Methods and Results: The Treating to New Targets study (N=9251) showed that clinical risk factors account for a substantial proportion of residual risk in individuals with prior CVD. However, the c-index of 0.679 suggested that other factors are determinants of residual risk. In the JUPITER trial of individuals without prior CVD or diabetes who were recruited based on low LDL-cholesterol and elevated high-sensitivity C-reactive protein, we examined whether two promising lipoprotein biomarkers are significant determinants of residual risk: 1) lipoprotein(a), and 2) HDL particle number (HDL-P). In approximately 10,000 JUPITER participants with baseline and one-year levels of lipoprotein(a), on-statin concentrations were associated with residual risk (adjusted hazard ratio per 1-standard deviation: 1.27, 95% CI 1.01-1.59, p=0.04),which was independent of LDL-cholesterol and other risk factors. In another analysis from JUPITER, on-statin concentrations of HDL-P were also significant determinants (inversely) of residual risk (adjusted hazard ratio per 1-standard deviation: 0.73, 95% CI 0.57-0.93, p=0.01), stronger than the association of on-statin HDL-cholesterol (0.82, 95% CI 0.63-1.08, p=0.16) or apolipoprotein A-I (0.86, 95% CI 0.67-1.10, p=0.22) with residual risk.

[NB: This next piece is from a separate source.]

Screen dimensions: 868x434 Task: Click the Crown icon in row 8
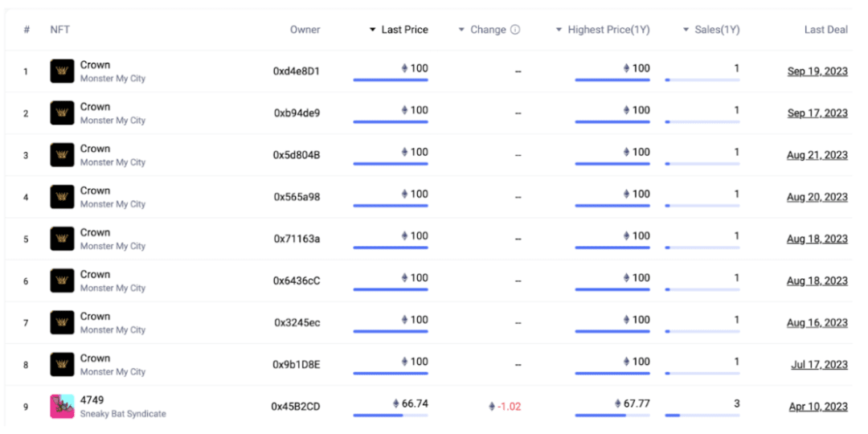(x=62, y=365)
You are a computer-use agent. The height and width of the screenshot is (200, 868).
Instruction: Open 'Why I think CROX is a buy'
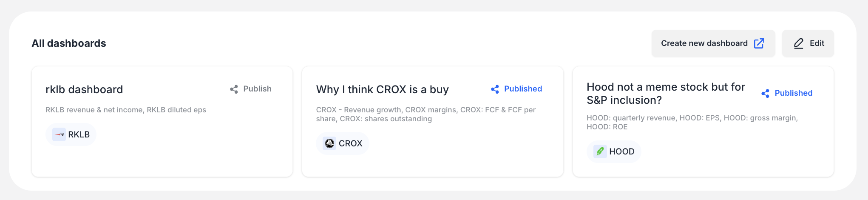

Conclusions: Thus, a multi-faceted prevention approach targeting modifiable risk factors should be underscored as the cornerstone of optimal residual risk assessment and prevention. In addition, future studies are needed to directly assess the impact of specifically modifying lipoprotein(a) or HDL-P concentrations for potentially reducing residual risk.